### [Problem requirements]
Reproduce the section of the listing that begins at the line containing "Novembre 2019 (1081, 1473)" and finishes at the line containing "Settembre 2023 (1081, 684)". Include both end lines and nothing beyond them.

### [Data section]

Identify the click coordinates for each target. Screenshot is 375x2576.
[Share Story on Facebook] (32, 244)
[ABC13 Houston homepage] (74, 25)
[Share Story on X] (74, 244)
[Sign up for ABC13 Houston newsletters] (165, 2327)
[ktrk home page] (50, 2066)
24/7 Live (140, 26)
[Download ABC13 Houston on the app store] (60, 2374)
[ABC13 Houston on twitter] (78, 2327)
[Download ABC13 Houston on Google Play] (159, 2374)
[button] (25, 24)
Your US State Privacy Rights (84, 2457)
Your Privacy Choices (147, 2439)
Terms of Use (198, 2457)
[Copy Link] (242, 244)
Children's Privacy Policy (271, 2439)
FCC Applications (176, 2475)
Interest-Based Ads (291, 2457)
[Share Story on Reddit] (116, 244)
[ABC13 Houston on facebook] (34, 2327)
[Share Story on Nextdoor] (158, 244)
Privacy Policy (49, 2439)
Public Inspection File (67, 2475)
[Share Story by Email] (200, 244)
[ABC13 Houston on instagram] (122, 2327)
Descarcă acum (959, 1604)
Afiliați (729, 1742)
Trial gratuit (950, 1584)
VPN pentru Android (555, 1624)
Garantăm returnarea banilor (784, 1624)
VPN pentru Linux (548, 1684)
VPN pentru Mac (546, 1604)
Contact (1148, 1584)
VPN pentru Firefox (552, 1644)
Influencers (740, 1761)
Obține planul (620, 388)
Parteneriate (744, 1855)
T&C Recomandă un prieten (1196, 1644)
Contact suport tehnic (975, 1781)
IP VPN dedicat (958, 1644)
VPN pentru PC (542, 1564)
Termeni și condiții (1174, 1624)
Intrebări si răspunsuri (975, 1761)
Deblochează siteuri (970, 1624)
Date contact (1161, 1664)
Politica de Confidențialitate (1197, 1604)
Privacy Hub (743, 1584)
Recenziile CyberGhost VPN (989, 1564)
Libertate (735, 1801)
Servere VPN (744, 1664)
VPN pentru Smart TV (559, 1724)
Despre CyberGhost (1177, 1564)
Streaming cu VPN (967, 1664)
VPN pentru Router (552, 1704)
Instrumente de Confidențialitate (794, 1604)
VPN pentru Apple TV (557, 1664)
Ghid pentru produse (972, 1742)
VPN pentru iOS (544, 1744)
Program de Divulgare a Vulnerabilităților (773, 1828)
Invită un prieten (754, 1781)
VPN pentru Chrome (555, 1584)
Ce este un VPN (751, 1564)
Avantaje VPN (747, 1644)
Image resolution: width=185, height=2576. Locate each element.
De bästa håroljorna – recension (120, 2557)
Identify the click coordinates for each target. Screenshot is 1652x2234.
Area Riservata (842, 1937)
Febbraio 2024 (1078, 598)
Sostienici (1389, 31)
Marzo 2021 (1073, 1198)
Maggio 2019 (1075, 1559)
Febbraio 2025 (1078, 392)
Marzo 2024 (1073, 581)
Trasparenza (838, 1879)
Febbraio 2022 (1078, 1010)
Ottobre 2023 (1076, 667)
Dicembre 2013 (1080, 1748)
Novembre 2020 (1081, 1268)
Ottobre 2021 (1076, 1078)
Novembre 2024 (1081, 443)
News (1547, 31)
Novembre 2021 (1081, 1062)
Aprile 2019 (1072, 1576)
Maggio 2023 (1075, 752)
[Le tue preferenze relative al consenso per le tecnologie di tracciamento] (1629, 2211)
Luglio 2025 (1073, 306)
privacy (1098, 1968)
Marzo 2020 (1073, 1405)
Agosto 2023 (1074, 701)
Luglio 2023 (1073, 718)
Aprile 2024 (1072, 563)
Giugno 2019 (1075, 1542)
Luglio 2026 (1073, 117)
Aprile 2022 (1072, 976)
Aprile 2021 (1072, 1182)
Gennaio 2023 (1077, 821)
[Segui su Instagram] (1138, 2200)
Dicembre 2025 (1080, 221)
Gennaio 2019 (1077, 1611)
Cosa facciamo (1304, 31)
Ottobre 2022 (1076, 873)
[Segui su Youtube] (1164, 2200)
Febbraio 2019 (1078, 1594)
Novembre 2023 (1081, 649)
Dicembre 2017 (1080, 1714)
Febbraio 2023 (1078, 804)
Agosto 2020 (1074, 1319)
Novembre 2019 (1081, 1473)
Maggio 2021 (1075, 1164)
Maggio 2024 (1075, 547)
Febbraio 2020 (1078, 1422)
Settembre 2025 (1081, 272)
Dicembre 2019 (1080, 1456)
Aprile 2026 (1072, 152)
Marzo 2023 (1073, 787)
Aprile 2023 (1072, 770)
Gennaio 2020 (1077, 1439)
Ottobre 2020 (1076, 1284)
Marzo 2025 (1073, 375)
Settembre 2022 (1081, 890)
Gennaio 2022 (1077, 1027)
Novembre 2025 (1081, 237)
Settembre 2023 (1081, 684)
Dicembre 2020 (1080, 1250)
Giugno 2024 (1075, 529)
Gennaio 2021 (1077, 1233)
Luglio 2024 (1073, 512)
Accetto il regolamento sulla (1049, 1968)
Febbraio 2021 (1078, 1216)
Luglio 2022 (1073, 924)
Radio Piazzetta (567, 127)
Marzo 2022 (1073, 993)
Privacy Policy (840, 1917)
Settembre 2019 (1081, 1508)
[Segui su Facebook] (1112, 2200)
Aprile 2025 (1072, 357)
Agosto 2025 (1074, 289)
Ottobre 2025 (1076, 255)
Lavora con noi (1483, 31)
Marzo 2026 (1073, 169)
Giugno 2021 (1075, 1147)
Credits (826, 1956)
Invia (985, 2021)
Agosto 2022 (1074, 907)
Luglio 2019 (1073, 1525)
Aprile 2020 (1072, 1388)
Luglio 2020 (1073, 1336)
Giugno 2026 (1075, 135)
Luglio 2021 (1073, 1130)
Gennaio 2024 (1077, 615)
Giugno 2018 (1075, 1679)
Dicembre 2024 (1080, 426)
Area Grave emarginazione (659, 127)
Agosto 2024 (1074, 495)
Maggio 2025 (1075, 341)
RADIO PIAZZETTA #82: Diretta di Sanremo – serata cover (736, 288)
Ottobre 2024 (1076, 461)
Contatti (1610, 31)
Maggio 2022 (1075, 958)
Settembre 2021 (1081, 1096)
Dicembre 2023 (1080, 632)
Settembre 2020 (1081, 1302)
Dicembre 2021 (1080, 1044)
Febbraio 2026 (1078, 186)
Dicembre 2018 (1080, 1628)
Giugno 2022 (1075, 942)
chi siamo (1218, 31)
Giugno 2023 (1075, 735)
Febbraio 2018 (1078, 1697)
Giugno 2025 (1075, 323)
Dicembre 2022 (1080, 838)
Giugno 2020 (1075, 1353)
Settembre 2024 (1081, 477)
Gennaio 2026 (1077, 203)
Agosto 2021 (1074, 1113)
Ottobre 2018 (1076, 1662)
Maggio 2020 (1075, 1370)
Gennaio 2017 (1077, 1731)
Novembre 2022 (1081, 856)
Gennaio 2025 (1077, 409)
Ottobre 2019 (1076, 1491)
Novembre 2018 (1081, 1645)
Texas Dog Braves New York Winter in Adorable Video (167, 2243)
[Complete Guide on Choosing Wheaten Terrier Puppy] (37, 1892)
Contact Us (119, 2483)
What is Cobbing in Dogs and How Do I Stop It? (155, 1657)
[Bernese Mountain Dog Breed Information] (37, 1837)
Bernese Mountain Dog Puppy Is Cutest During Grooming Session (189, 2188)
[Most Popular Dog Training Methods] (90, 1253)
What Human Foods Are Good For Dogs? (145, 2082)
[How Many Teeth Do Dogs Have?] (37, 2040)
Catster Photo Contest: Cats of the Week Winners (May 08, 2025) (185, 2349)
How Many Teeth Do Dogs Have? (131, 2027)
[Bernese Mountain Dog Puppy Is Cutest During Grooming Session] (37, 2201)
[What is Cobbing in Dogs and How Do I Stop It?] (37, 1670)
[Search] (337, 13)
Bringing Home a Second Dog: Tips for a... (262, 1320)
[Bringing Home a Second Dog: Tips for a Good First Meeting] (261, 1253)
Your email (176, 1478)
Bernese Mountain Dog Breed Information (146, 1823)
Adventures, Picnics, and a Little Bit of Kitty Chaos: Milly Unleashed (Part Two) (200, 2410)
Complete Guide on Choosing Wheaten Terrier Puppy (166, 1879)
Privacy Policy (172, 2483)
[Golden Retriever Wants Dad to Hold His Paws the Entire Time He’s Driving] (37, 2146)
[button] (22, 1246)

### [Solved exercise]
Novembre 2019 (1081, 1473)
Maggio 2021 (1075, 1164)
Maggio 2024 (1075, 547)
Febbraio 2020 (1078, 1422)
Settembre 2025 (1081, 272)
Dicembre 2019 (1080, 1456)
Aprile 2026 (1072, 152)
Marzo 2023 (1073, 787)
Aprile 2023 (1072, 770)
Gennaio 2020 (1077, 1439)
Ottobre 2020 (1076, 1284)
Marzo 2025 (1073, 375)
Settembre 2022 (1081, 890)
Gennaio 2022 (1077, 1027)
Novembre 2025 (1081, 237)
Settembre 2023 (1081, 684)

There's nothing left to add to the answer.